Il faut réaliser que nous sommes, aujourd’hui, dans une situation beaucoup plus fragile et beaucoup plus tendue, à Washington même, que celle où l’on se trouvait au temps du Vietnam. Toutes les institutions, et notamment la présidence, voient leur autorité dégradée. Tous les groupes de pression se renforcent. Les militaires ont un poids considérable, et ils deviendraient d’une puissance formidable s’il s’agissait d’intervenir contre une politique belliciste suscitée par Israël, selon le scénario très envisageable de la “crise de diversion” vers l’Iran en plus de l'actuelle, – d’autant plus envisageable si l’on tient compte de la psychologie, ou plutôt de la pathologie paranoïaque de Netanyahou.
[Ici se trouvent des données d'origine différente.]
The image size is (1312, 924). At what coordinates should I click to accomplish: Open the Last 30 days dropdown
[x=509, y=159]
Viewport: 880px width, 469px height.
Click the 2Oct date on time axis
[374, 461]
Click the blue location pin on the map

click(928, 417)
Dans de telles conditions, une “intervention constitutionnelle” des militaires paraît très possible et elle constituerait un formidable choc à l’intérieur du régime du système de l’américanisme.
Effectivement, en considérant l’actuelle crise Washington-Israël, il est impératif d’avoir la dimension iranienne à l’esprit, ce passage vers une “crise de diversion” avec l’Iran, qui deviendrait la crise principale. Et cela se ferait, occurrence remarquable, alors que les militaires se trouveraient dans une situation d’unité objective inattendue. (En cela, on peut juger que le caractère déséquilibré et excessif de Netanyahou lui a peut-être fait commettre une faute. En rajoutant le maximalisme anti-palestinien au maximalisme anti-iranien, il provoque un rapprochement entre le clan Mullen-Navy et le clan Petraeus-McChrystal. C’est d’une habileté douteuse.)
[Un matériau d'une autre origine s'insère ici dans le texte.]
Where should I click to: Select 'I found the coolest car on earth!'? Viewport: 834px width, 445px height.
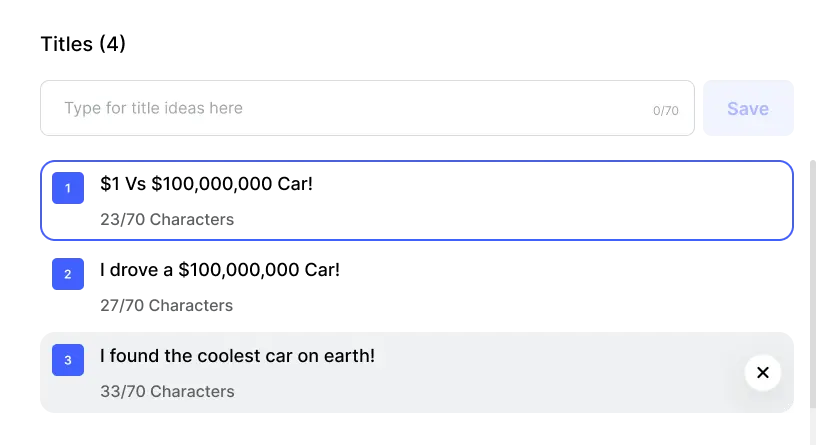[x=237, y=355]
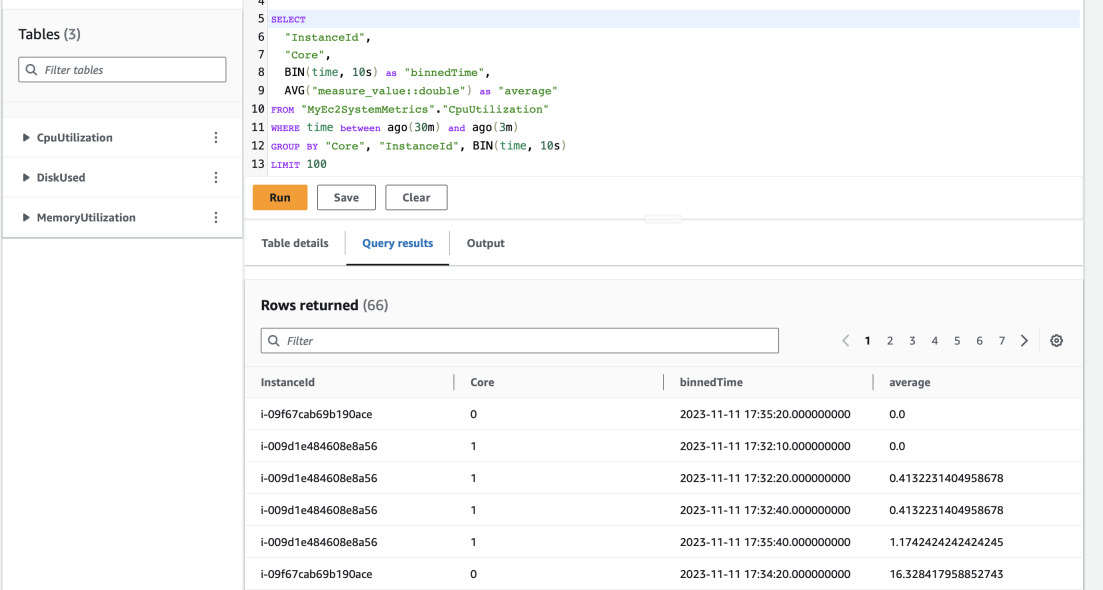The image size is (1103, 590).
Task: Clear the query editor
Action: (x=416, y=197)
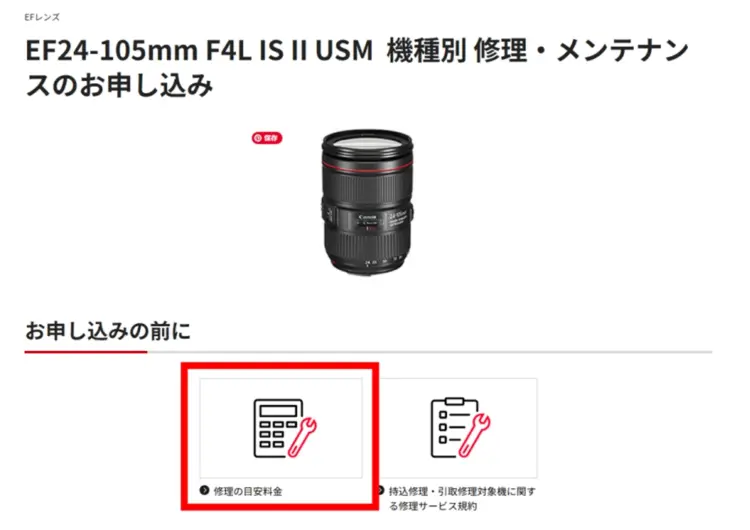Click the red 保存 save button
Screen dimensions: 750x530
pyautogui.click(x=267, y=138)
Ainsi se trouve-t-on dans une situation où existe la possibilité d’une crise majeure au sein même du régime à Washington. L’on voit mal comment Obama, s’il se trouvait dans une situation où la crise iranienne s’ajouterait à la crise palestinienne dans ses relations avec Israël, pourrait s’avérer capable de contenir la poussée des militaires. C’est là qu’on mesurerait combien son indécision et son goût du compromis auraient mis en place les conditions d’une crise interne majeure à Washington.
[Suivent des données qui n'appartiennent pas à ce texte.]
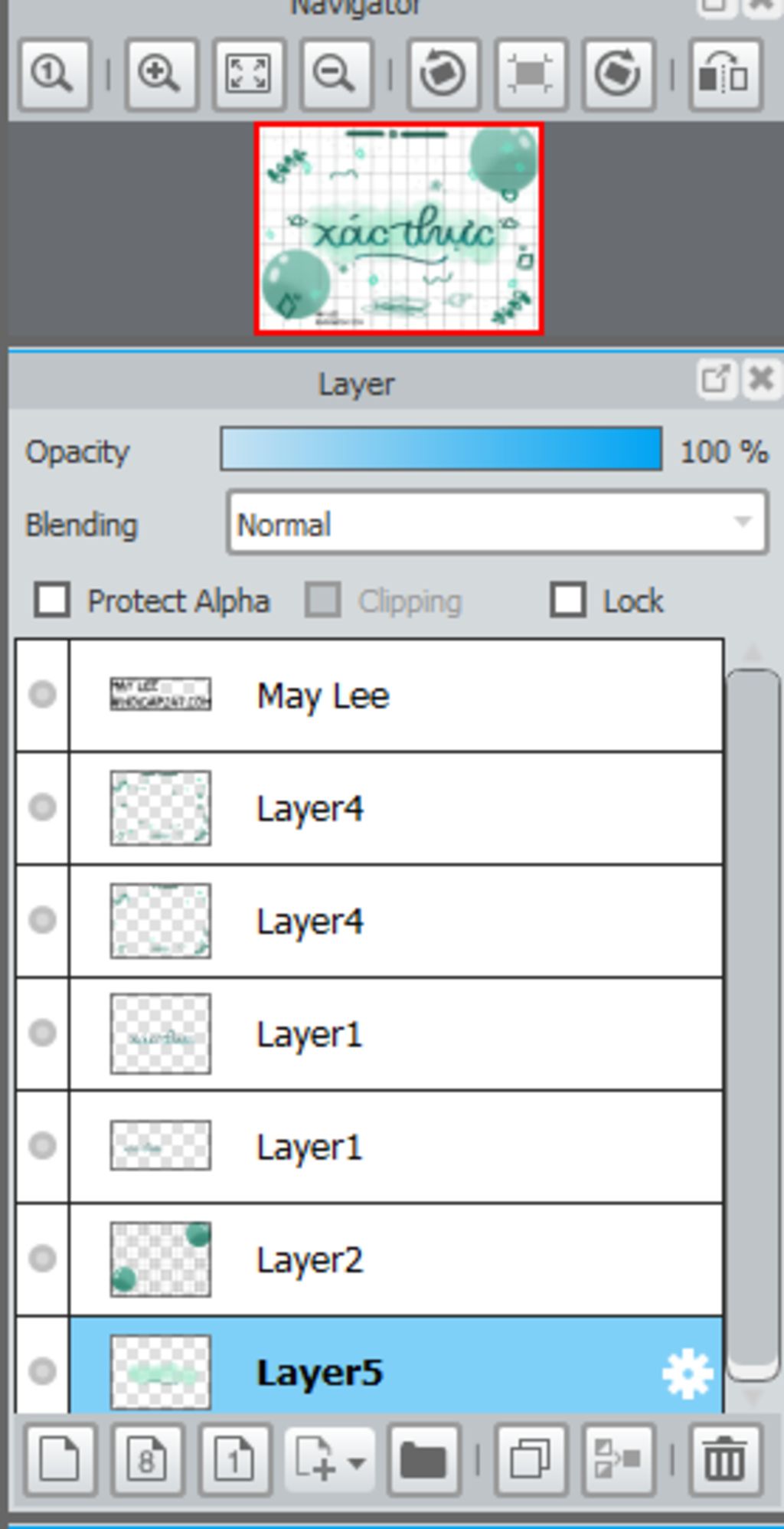Enable the Lock checkbox
Image resolution: width=784 pixels, height=1529 pixels.
(568, 600)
Aujourd’hui, Obama et Washington sont pris entre les diverses contradictions d’une politique extérieure mélangeant des politiques radicales, des alliances et des soumissions avec des groupes puissants dont les intérêts s’opposent, sur des questions pressantes qui sont toutes à potentialité explosive. Le système occidentaliste et américaniste, dans lequel on mettra aujourd’hui les militaires et leurs pressions grandissantes, et les Israéliens avec leurs exigences, se trouve dans des eaux dangereuses.